However, one of the key differences that distinguishes Takamatsu's practice from Mono-ha is the presence, or direct influence, of an artists' creative subjectivity in the final form of the work. While many Mono-ha artists like Lee Ufan centered the objecthood of things as they were through his principle renunciation of his artistic subjectivity, Takamatsu's work featured objects that were clearly manipulated with through meticulous plans.

During Takamatsu's tenure at Tama Art University, there were resurgences of student protests over the impending renewal of the Anpo US-Japan security treaty in 1970. Artists in Japan were critical of the Japanese establishment for their handling of the student protests and the unrest caused some art schools to become closed temporarily and in some cases, permanently. During partial closures, Takamatsu would review student's work and hold free classes outside the university. Interestingly enough, Takamatsu would go on to show at many international exhibitions that were situated within similar anti-government protests, both at the Venice Biennale and Expo '70. At the Venice Biennale in 1968, Takamatsu became friendly with artist and printmaker, Hitoshi Nakazato, who joined him as teacher at Tama Art University in 1968.

===Venice Biennale (1968)===
Takamatsu was included in the Japanese Pavilion for the 33rd Venice Biennale (1968) by art critic Hariu Ichirō, alongside Miki Tomio, Sugai Kumi, and Yamaguchi Katsuhiro. Takamatsu was awarded the Carlo Cardazzo Prize, which was an award intended for an outstanding Italian or foreign artist (only for the 34th Venice Biennale).

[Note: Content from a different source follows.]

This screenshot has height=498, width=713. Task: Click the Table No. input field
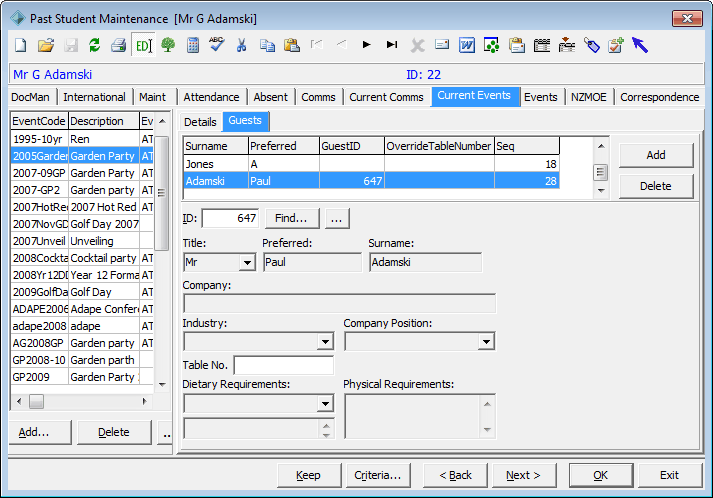284,365
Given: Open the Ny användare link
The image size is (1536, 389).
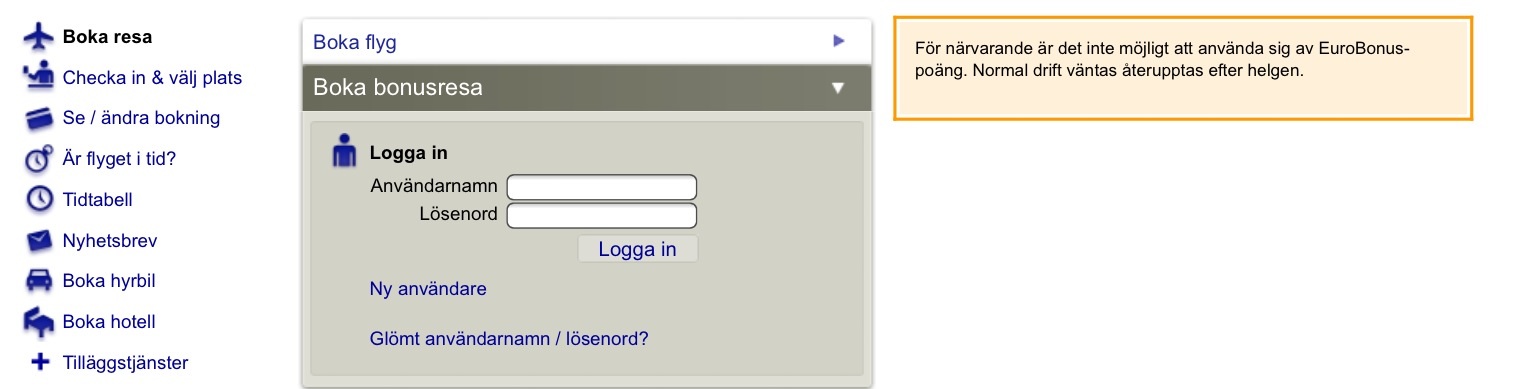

Hariu was a proponent that Japan's pavilion should be conceived as providing a platform for “international contemporaneity” [kokusaiteki dōjisei], where Japanese artists could appear in dialogue with their peers overseas. Hariu did not envisage this as mere assimilation, but rather recognised that the difference of Japanese experimental practices would have to be pronounced. His vision was consistent with the leading art critics in the 1960s, Sano Takahiko noting that the Biennale was shifting to prioritising experimental practices, and should be seen as a form of cultural diplomacy. Their commentaries led to the International Art Association supporting and restructuring the planning for the Japanese pavilion, namely allowing commissioners to serve two consecutive terms. This was intended to enable continuity across editions, as well as allowing for additional lead time in preparing the latter pavilion. The first three commissioners selected in this period (1968–78) were the progressive critics Hariu Ichirō, Tōno Yoshiaki, and Nakahara Yūsuke, also known in Japan as the “Big Three” [go-sanke].

Takamatsu presented a work from his Perspective series that was similar to Chairs and the Table in Perspective, though in this installation he used curvilinear lines instead of orthogonals to manifest a perspective, with reciprocal curved triangular sections on the floor and the ceiling. The ceiling pieces appeared to grow out from the horizon (situated near the corner of the exhibition walls), curving upwards towards the ceiling. The floor sections resembled his previous work, with distorted or canted Chairs and Tables, while the ceiling sections were embellished with dots of varying sizes. Compared to Chairs and the Table in Perspective, this installation was more aesthetically playful, with the ceiling pieces emphasising a fuller distortion of space.

Despite the call to boycott the Biennale due to student protests in Italy, the artists represented at the Japan pavilion decided collectively to move forward with the Biennale as they believed their actions would not contribute in a meaningful way to the Italian students plight. They collectively echoed Hariu's ambition to elevate Japanese presence on the international art stage.

===Expo '70 (1970)===

Takamatsu designed Sunday Plaza (1970) for Expo '70, considering Suita's landscape in his preparatory sketches. It is one of the few more architecturally-scaled works in his Perspective series.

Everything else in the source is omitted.